### DOCUMENT TEXT
>>>

Review
Aliens
Culture
Film & TV
Monsters
5 min read

Alien, Nietzsche and the death of dread: why the franchise lost its fear

Alien: Earth forgets what made the original so terrifyingly profound
A young woman pets the head of an alien
Don't pet the alien.
26 Key Productions.

The credits are rolling on Alien: Earth and all I can think about is Friedrich Nietzsche. Nietzsche is one of history’s most enigmatic and misunderstood philosophers, one of Christianity’s greatest foils and explains exactly why the TV series, to my mind, fell flat. 

Oh, how excited I was for Alien: Earth! It looked like someone had finally nailed the look and feel of Ridley Scott’s original Alien and paired it with a script by Noah Hawley (who wrote, among other things, the first series of Fargo, which I still think is one of the best series of TV ever made). I couldn’t wait.  

But far from understanding what made the original Alien so terrifying, Alien: Earth manages to undermine the franchise’s key premise at almost every turn, resulting in something truly baffling. While Alien is a deeply nihilistic piece of art that draws on its nihilism for its thoroughgoing sense of dread and unease, Alien: Earth is too cute, too pleased with itself to be truly nihilistic. And therein it loses the power to shock that Alien wielded so effectively.  

Let me explain what I mean. (Spoilers ahead for both Alien: Earth and Alien – although Alien came out in 1979 so if you haven’t seen it at this point, where have you been?) 

“God is dead. God remains dead. And we have killed him. How shall we comfort ourselves, the murderers of all murderers?”

<<<

Items drawn from a data source:
>>>

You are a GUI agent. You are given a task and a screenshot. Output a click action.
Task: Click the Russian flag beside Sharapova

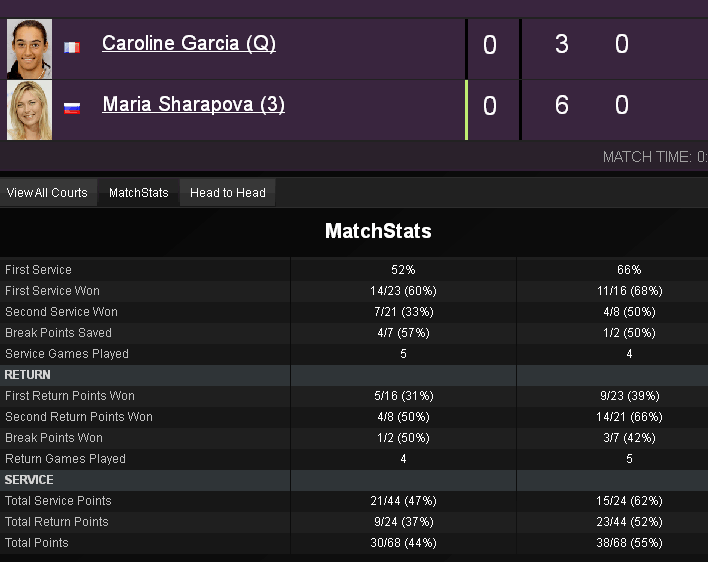[72, 107]
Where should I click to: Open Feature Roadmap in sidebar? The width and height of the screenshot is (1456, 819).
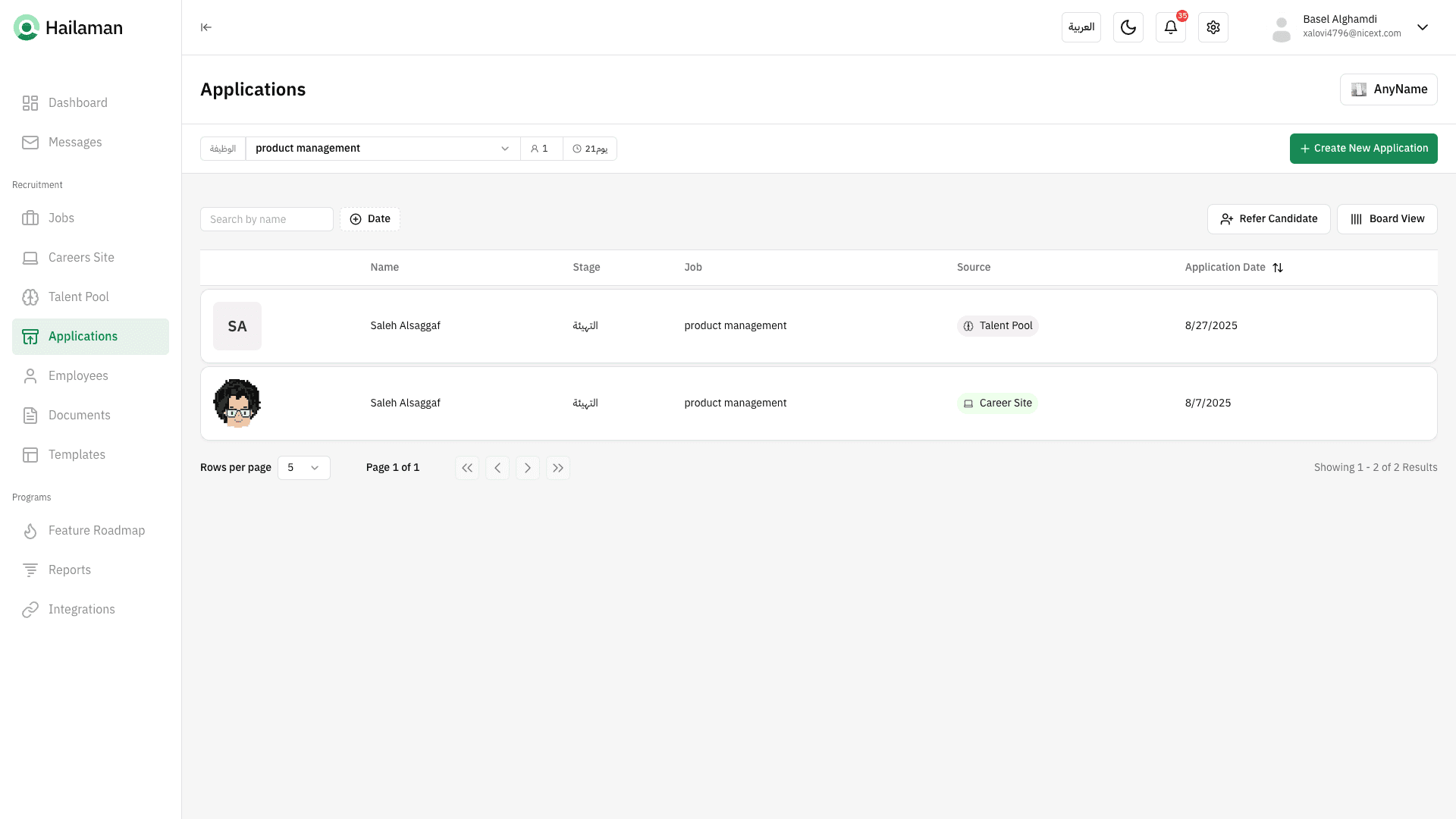96,531
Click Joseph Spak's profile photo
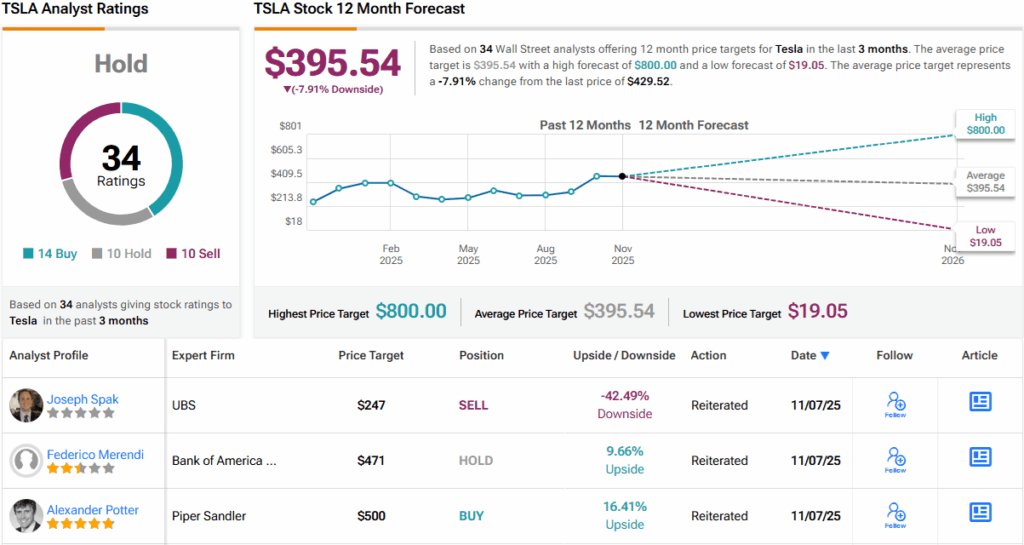Viewport: 1024px width, 545px height. click(x=26, y=405)
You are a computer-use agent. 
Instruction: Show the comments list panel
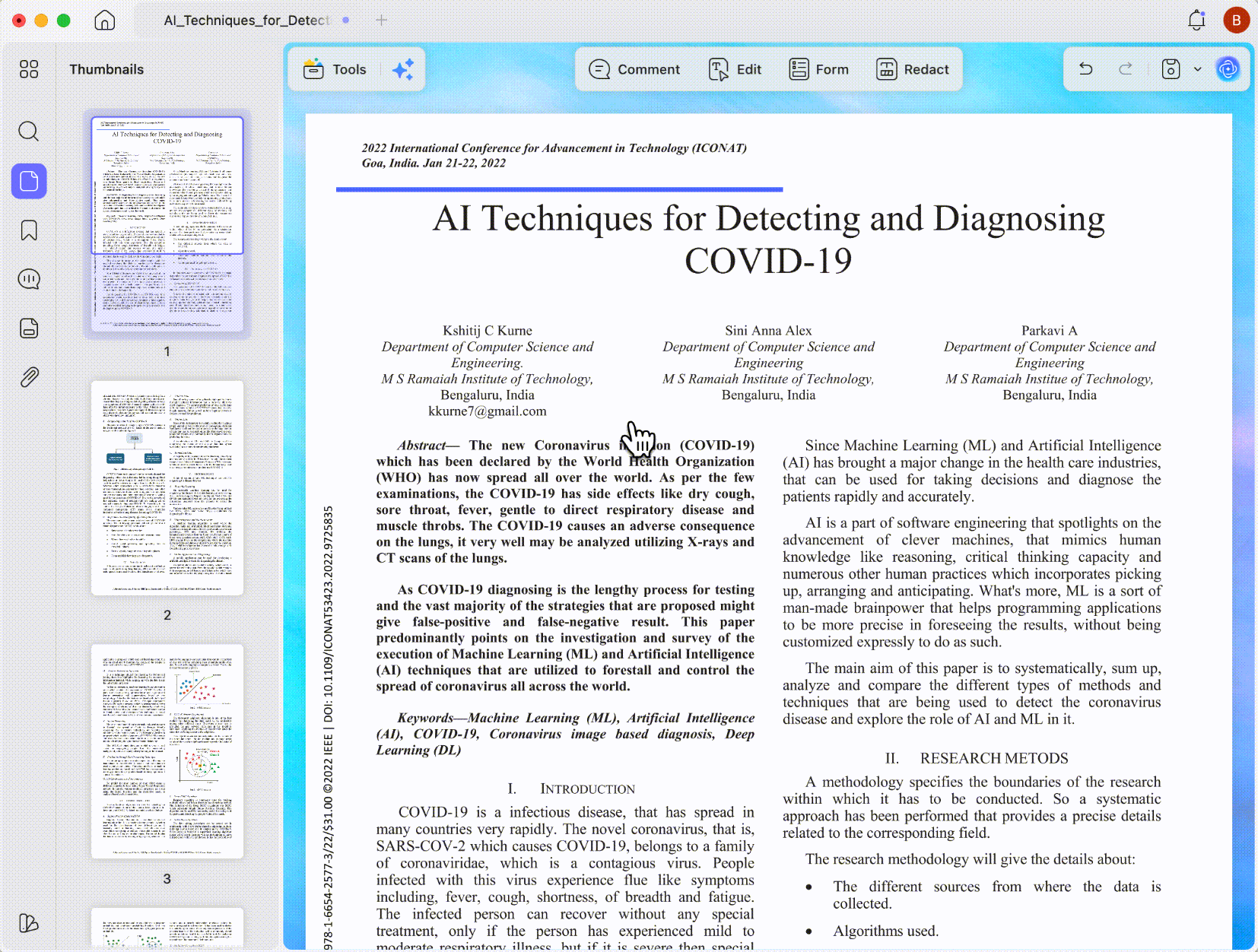[29, 279]
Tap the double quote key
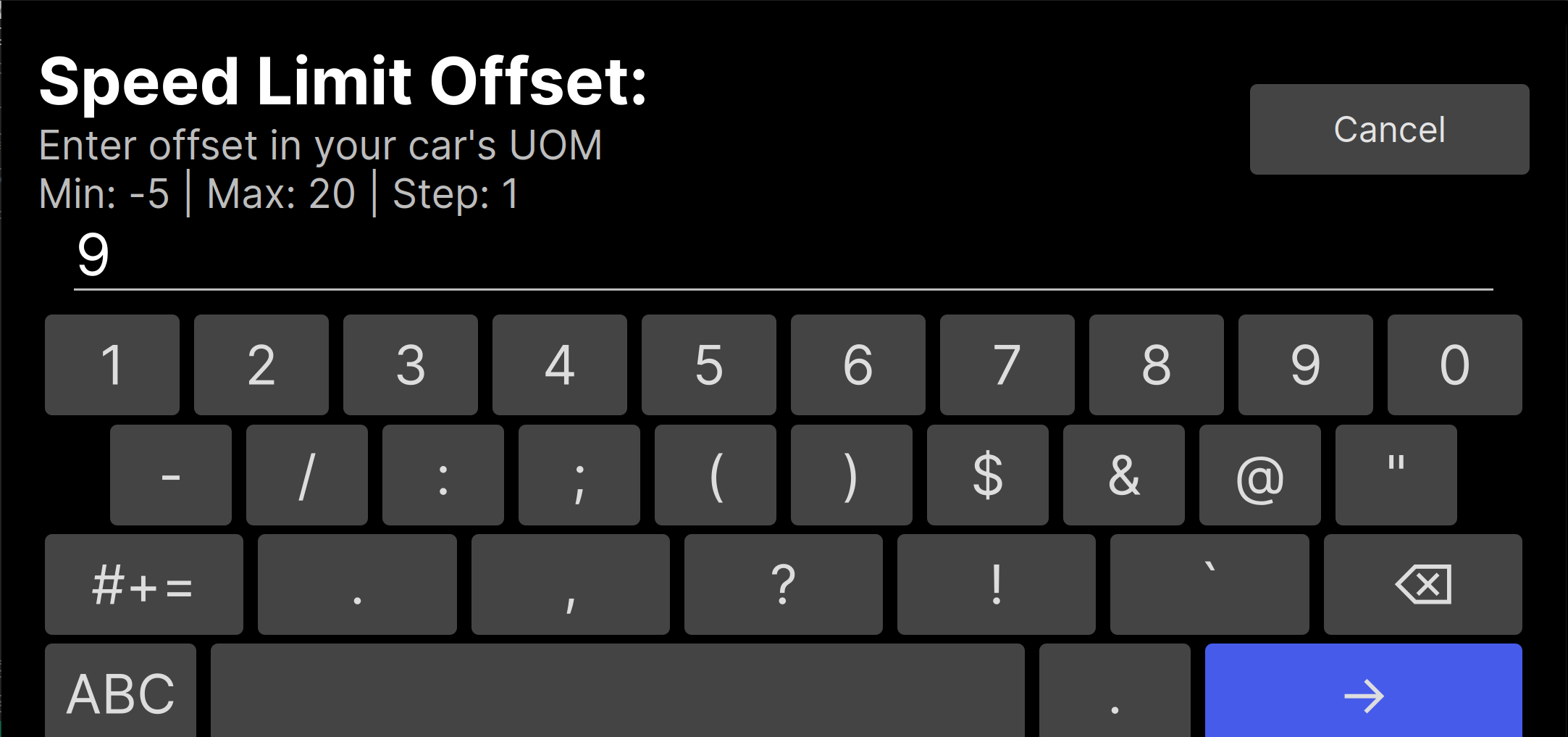The height and width of the screenshot is (737, 1568). tap(1396, 475)
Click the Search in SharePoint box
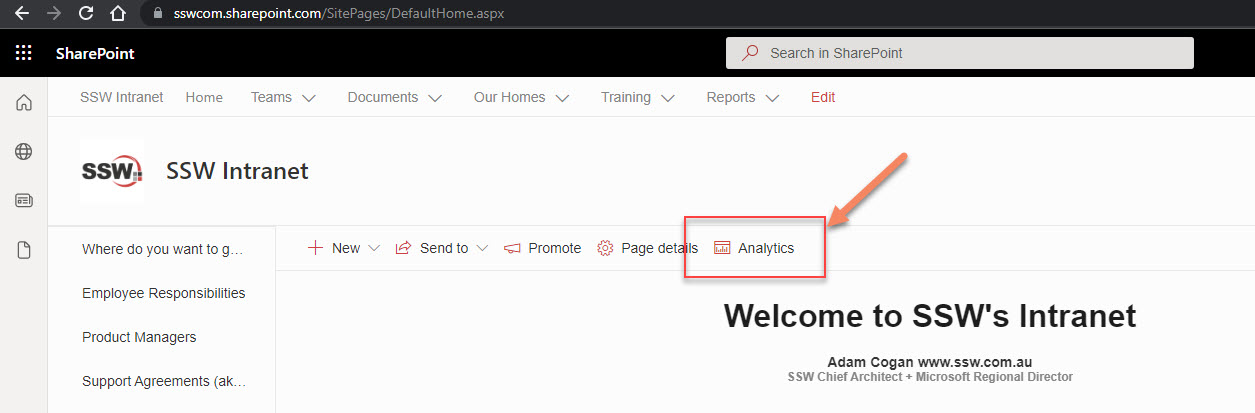Image resolution: width=1255 pixels, height=413 pixels. [x=959, y=53]
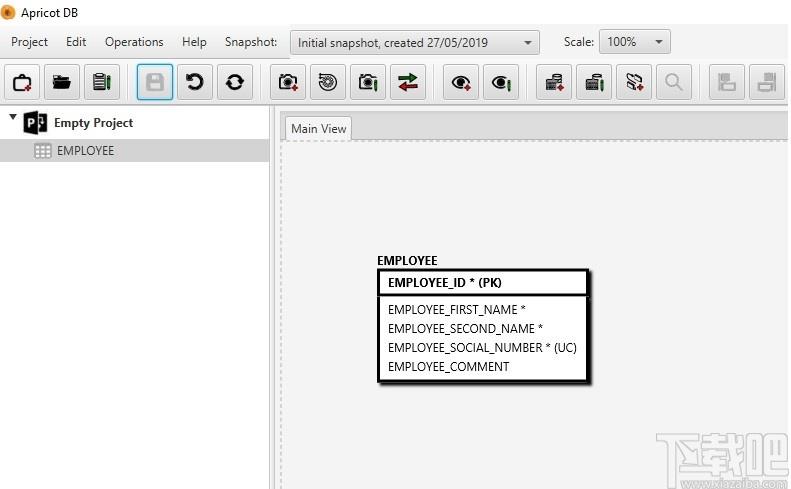The height and width of the screenshot is (489, 791).
Task: Click the refresh circular arrows icon
Action: point(235,82)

<<<

### GIVEN TASK 1
Render the records as a numbered list, skipping blank lines and leaving out the pictures.
### GIVEN TASK 2
Carry the review of Alien: Earth forward from its final line.
The review and the records are unrelated pieces of material.

### FINAL RESULT 1
1. You are a GUI agent. You are given a task and a screenshot. Output a click action.
2. Task: Click the Russian flag beside Sharapova
3. [72, 107]
4. Where should I click to: Open Feature Roadmap in sidebar? The width and height of the screenshot is (1456, 819).
5. 96,531
6. Click Joseph Spak's profile photo
7. Viewport: 1024px width, 545px height. click(x=26, y=405)
8. You are a computer-use agent. 
9. Instruction: Show the comments list panel
10. [29, 279]
11. Tap the double quote key
12. The height and width of the screenshot is (737, 1568). tap(1396, 475)
13. Click the Search in SharePoint box
14. Image resolution: width=1255 pixels, height=413 pixels. [x=959, y=53]
15. The height and width of the screenshot is (489, 791).
16. Task: Click the refresh circular arrows icon
17. Action: point(235,82)

### FINAL RESULT 2
So declares ‘the mad man’ in Nietzsche’s The Gay Science, giving rise to one of philosophy’s most quotable moments. Nietzsche isn’t talking about a literal ‘death of God’ (he didn’t think there even was a God to kill!). Instead, he’s talking about the death of belief in God.  

But, for Nietzsche, society’s collective loss of belief in God is not a trivial thing. It’s not like realising Santa Claus isn’t real (sorry if anyone was still clinging to that!). No, belief in God gave society structure, purpose, and meaning. Without belief in God, society needs to start from the very beginning and give itself these things all over again. We cannot stop believing in God and imagine that the rest of our lives are untouched.  

For all Nietzsche’s faults – which are numerous – he is clear about the implications of what we might now call ‘secularisation’, in a way that is seldom recognised. In this respect, I often wonder if Nietzsche is the only real atheist who ever lived.   

There is no grand ‘why’ behind the world. No objective meaning or structure to it: we must instead impose our own, individual meaning onto our lives. 

Alien is a deeply Nietzschean film. The xenomorph (that is, the eponymous alien) does not come with a ‘why’. It has no motives other than to kill; no grand plan. It’s not really a villain, in this sense: it just … is. It is the chaotic unstructured whirlwind of a universe without God distilled into a creature. 

It is pure, nihilistic, Nietzschean nightmare fuel.  

At the end of the film, Ripley (Sigourney Weaver) doesn’t ‘defeat’ the xenomorph; she just sends it into space and escapes. She doesn’t ‘overcome’ this nihilistic creature, she just about manages to escape with her life. She does what Nietzsche encourages us all to do and lives despite meaningless chaos of the godless world around us.  

This is not what happens in Alien: Earth, however. The most telling parallel between Alien and Alien: Earth is the role science and technology plays in both. In Alien, the mysterious Weyland-Yutani company wants to capture the xenomorph to use it as a bio-weapon. But the xenomorph resists such human categories and just does what it does: kill, indiscriminately.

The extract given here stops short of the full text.